Saved data entries
+++
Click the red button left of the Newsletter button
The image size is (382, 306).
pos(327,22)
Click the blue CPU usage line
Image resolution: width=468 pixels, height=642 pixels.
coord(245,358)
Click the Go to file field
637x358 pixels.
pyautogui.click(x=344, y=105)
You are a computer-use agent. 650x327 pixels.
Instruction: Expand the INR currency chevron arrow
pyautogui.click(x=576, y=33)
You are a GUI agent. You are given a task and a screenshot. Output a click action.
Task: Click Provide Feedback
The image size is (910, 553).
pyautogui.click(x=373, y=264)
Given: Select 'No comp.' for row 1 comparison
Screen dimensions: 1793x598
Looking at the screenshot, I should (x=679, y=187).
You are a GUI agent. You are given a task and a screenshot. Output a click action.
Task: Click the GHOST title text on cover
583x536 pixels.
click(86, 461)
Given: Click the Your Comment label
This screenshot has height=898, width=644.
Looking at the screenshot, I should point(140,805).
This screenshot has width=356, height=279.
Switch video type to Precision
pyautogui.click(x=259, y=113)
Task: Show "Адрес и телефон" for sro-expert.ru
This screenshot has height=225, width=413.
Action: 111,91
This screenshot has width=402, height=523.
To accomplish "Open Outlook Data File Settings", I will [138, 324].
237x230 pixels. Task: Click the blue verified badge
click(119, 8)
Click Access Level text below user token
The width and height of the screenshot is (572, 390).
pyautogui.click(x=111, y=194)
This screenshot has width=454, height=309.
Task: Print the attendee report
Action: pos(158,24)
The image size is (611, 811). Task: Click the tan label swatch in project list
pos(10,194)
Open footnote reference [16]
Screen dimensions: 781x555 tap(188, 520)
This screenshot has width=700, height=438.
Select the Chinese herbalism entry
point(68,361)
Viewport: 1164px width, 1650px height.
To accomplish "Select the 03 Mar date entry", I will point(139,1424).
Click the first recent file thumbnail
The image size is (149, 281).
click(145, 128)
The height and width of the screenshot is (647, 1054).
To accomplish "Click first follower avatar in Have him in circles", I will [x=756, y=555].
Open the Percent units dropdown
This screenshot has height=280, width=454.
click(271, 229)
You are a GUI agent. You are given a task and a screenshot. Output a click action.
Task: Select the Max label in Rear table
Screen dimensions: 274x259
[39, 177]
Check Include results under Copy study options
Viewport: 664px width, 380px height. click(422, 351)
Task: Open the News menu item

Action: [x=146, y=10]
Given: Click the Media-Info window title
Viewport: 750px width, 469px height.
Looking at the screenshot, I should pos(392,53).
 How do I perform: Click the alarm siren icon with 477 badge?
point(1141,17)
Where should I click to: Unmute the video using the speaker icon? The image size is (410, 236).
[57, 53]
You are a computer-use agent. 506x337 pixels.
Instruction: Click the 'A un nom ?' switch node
+++
[Work task] Print all of the records, leaving each one exactly as it appears above.

[Exercise solution]
Click the red button left of the Newsletter button
The image size is (382, 306).
pos(327,22)
Click the blue CPU usage line
Image resolution: width=468 pixels, height=642 pixels.
coord(245,358)
Click the Go to file field
637x358 pixels.
pyautogui.click(x=344, y=105)
You are a computer-use agent. 650x327 pixels.
Instruction: Expand the INR currency chevron arrow
pyautogui.click(x=576, y=33)
You are a GUI agent. You are given a task and a screenshot. Output a click action.
Task: Click Provide Feedback
The image size is (910, 553).
pyautogui.click(x=373, y=264)
Given: Select 'No comp.' for row 1 comparison
Screen dimensions: 1793x598
Looking at the screenshot, I should (x=679, y=187).
You are a GUI agent. You are given a task and a screenshot. Output a click action.
Task: Click the GHOST title text on cover
583x536 pixels.
click(86, 461)
Given: Click the Your Comment label
This screenshot has height=898, width=644.
Looking at the screenshot, I should point(140,805).
This screenshot has width=356, height=279.
Switch video type to Precision
pyautogui.click(x=259, y=113)
Task: Show "Адрес и телефон" for sro-expert.ru
This screenshot has height=225, width=413.
Action: 111,91
This screenshot has width=402, height=523.
To accomplish "Open Outlook Data File Settings", I will [138, 324].
237x230 pixels. Task: Click the blue verified badge
click(119, 8)
Click Access Level text below user token
The width and height of the screenshot is (572, 390).
pyautogui.click(x=111, y=194)
This screenshot has width=454, height=309.
Task: Print the attendee report
Action: pos(158,24)
The image size is (611, 811). Task: Click the tan label swatch in project list
pos(10,194)
Open footnote reference [16]
Screen dimensions: 781x555 tap(188, 520)
This screenshot has width=700, height=438.
Select the Chinese herbalism entry
point(68,361)
Viewport: 1164px width, 1650px height.
To accomplish "Select the 03 Mar date entry", I will point(139,1424).
Click the first recent file thumbnail
The image size is (149, 281).
click(145, 128)
The height and width of the screenshot is (647, 1054).
To accomplish "Click first follower avatar in Have him in circles", I will [x=756, y=555].
Open the Percent units dropdown
This screenshot has height=280, width=454.
click(271, 229)
You are a GUI agent. You are given a task and a screenshot. Output a click action.
Task: Select the Max label in Rear table
Screen dimensions: 274x259
[39, 177]
Check Include results under Copy study options
Viewport: 664px width, 380px height. click(422, 351)
Task: Open the News menu item

Action: [x=146, y=10]
Given: Click the Media-Info window title
Viewport: 750px width, 469px height.
Looking at the screenshot, I should pos(392,53).
 How do I perform: Click the alarm siren icon with 477 badge?
point(1141,17)
Where should I click to: Unmute the video using the speaker icon? The image size is (410, 236).
[57, 53]
You are a computer-use agent. 506x337 pixels.
Instruction: Click the 'A un nom ?' switch node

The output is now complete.